Essentially this is a self-policing policy whereby ‘the dickhead’ is not celebrated at the festival. Dickheads or people involved in dickhead behaviour will usually find that a solid citizen will firmly but politely inform them that their dickhead behaviour is not admired or appreciated. The Dickhead will usually realise they are being a dickhead and pull their head in. If not, our Helpers or Staff or even Security can make a discreet intervention. Dickheads can be anonymously reported by texting 0430 091 120, emailing Aunty, or in person at a Helper Hut or the Info Centre.
Dickhead behaviour includes moshing, crowd surfing, stage diving and aggressive behaviour. It also includes blocking views – no elevated/raised couches, chairs, platforms in the Ampthitheatre. Gazebos, marquees, etc that block views will also bring you misfortune and irate glares.
No loud or offensive tunes at any time in the campgrounds. Your taste in music is not in question, but your volume will be. Please don’t decide for your neighbours what they are listening to.

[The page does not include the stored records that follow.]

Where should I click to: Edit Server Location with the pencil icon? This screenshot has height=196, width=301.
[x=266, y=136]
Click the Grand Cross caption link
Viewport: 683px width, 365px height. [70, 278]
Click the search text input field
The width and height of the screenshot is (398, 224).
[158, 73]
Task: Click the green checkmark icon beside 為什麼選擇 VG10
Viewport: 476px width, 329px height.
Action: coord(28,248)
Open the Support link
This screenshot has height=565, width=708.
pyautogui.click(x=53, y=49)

No offensive signage, slogans, clothing, costumes – please.
Reserving Campsites is not permitted. You MUST arrive in convoy with your friends if you wish to camp together.

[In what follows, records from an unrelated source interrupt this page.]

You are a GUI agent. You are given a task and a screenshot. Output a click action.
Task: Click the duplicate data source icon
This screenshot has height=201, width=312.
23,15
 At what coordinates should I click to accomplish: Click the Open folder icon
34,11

Keep your campsite clean by taking part in the recycling program. Meredith town and the surrounding areas don’t want your waste strewn about either. Simple tip – don’t let it hit the ground.
Cigarette butts. Butt ’em out, put ’em in the bin.

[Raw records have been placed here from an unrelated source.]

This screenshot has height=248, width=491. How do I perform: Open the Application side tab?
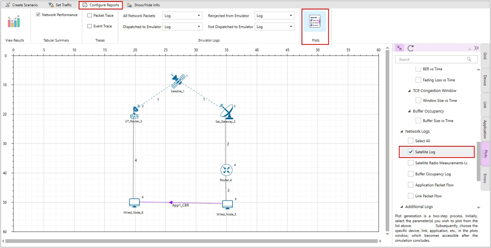point(485,129)
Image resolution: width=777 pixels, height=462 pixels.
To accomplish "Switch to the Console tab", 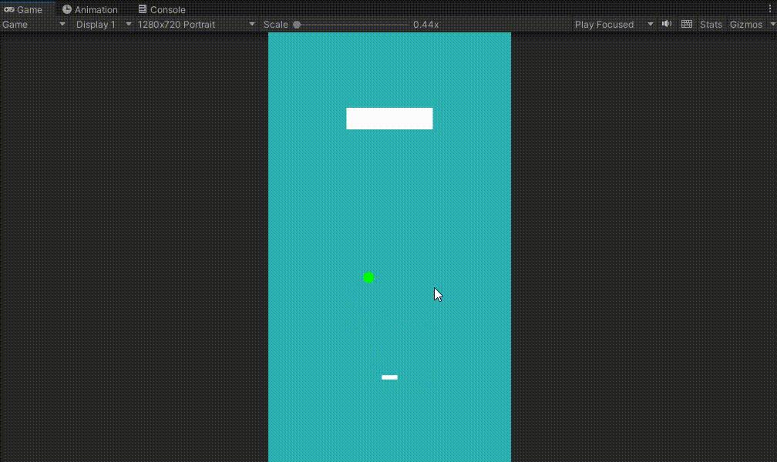I will pyautogui.click(x=162, y=9).
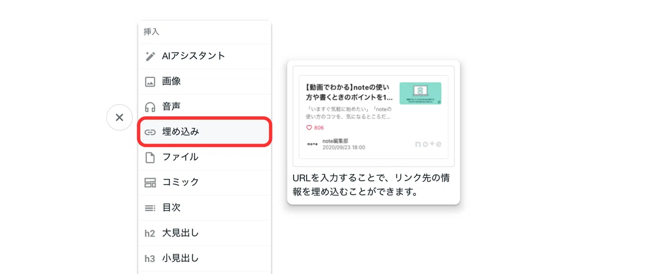Choose 画像 from the insert menu
650x274 pixels.
coord(205,82)
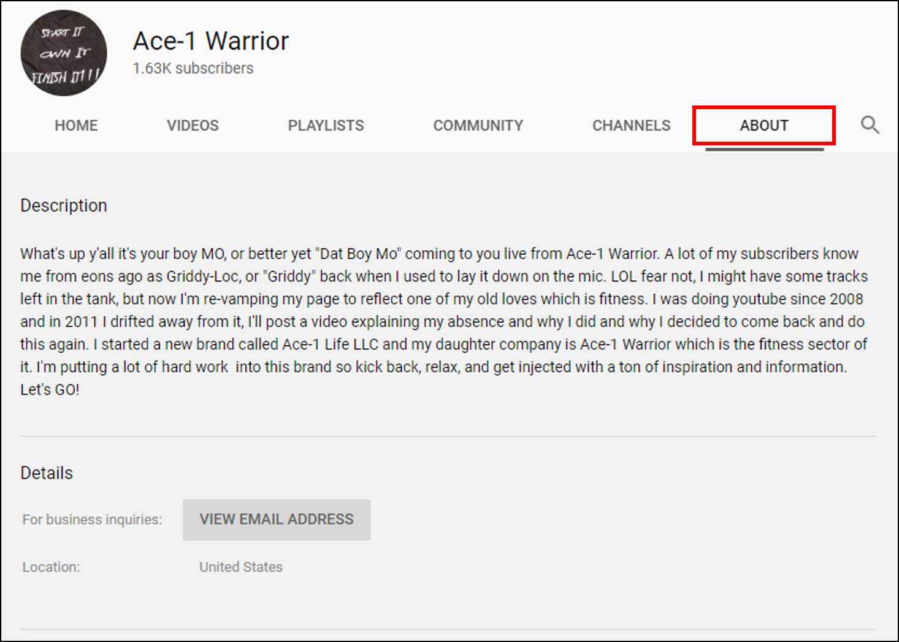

Don’t drive until you are ready to leave. If you need to leave early, park in the public car park (near Reception) or take the festival shuttle to town and back, or check out Heaven Eleven (next to the Info Centre) – they sell things you forgot. Never reverse. Always check under and around your vehicle before moving it.
ARRIVE AND LEAVE WELL UNDER .05 and not under the influence of illegal drugs or you may face heavy penalties and/or loss of license. Don’t leave before getting a breath test from Vanessa, she loves your musty breath. Free breath testing on the final day at all Helper Huts, Info and Reception.
Keep all internal roads clear for emergency vehicles. And by clear we don’t mean kinda clear, or mostly clear. If your vehicle doesn’t fully fit, park it elsewhere.
Trees can, like us, break. Take care when camping under them and definitely don’t climb or hang anything from ’em.
Drive reeeeaaaallllll slow. Walking pace, or even crawling pace. Think how slow you’d want a car to be going if it hit you. Drive at that pace. Be careful using the car stereo once parked too. Bad things can happen when ignitions are turned on and cars are in gear.
If you are a Dickhead, this festival isn’t for you. Leave your dickhead mates at home.